EXERCISE INSTRUCTIONS = Only the lines from the top of the listing below through the line containing "The image size is (800, 600)." should be output, exactly and with no pictures.

GIVEN RECORDS section start

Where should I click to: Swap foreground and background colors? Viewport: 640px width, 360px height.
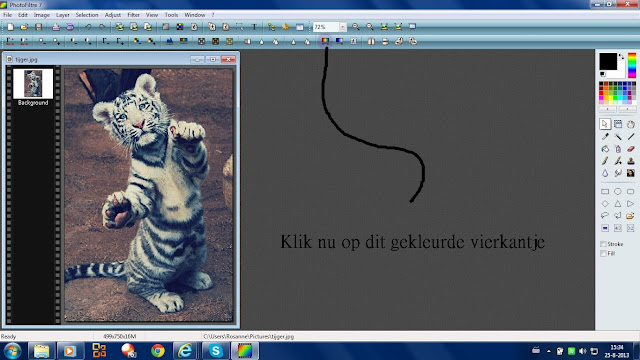[621, 56]
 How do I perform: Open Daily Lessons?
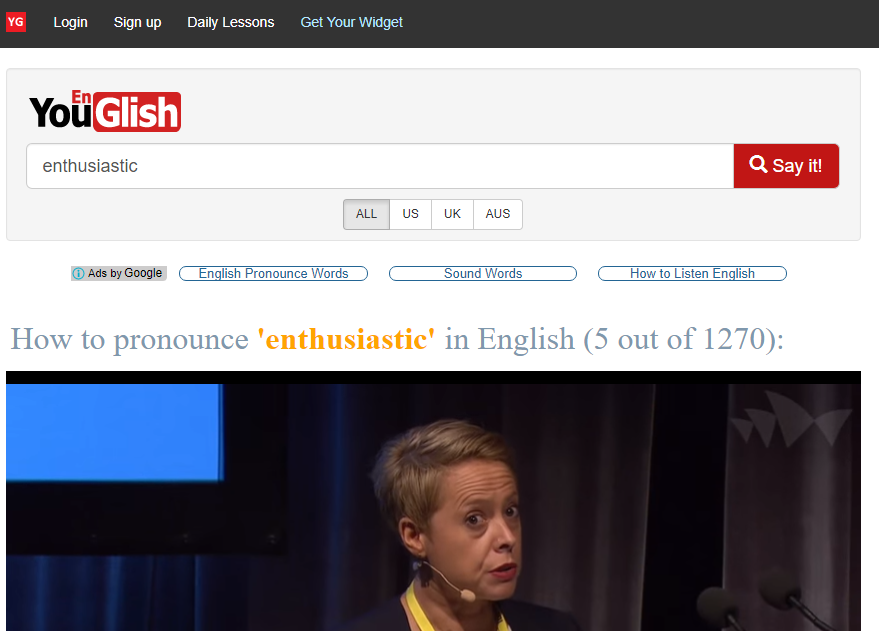coord(231,22)
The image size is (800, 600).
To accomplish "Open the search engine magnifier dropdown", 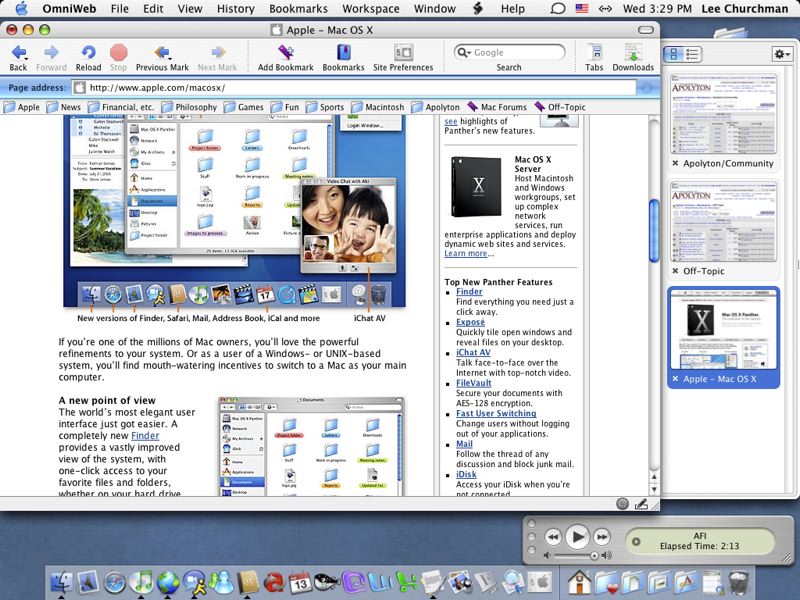I will coord(465,52).
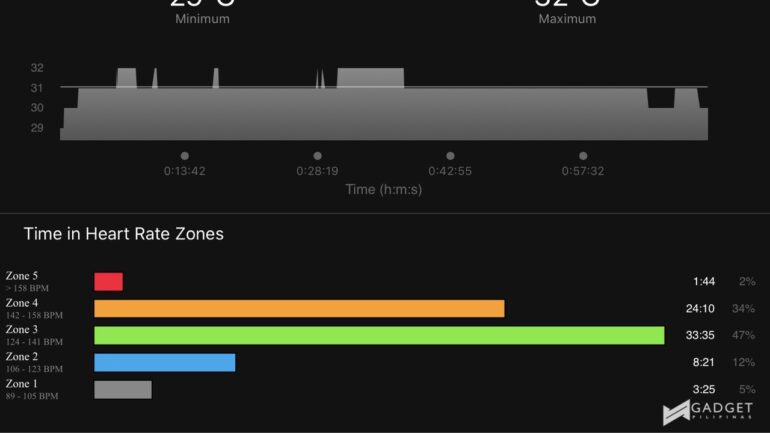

GIVEN RECORDS section end

WORKED SOLUTION =
Where should I click to: Swap foreground and background colors? Viewport: 640px width, 360px height.
[621, 56]
 How do I perform: Open Daily Lessons?
coord(231,22)
The image size is (800, 600).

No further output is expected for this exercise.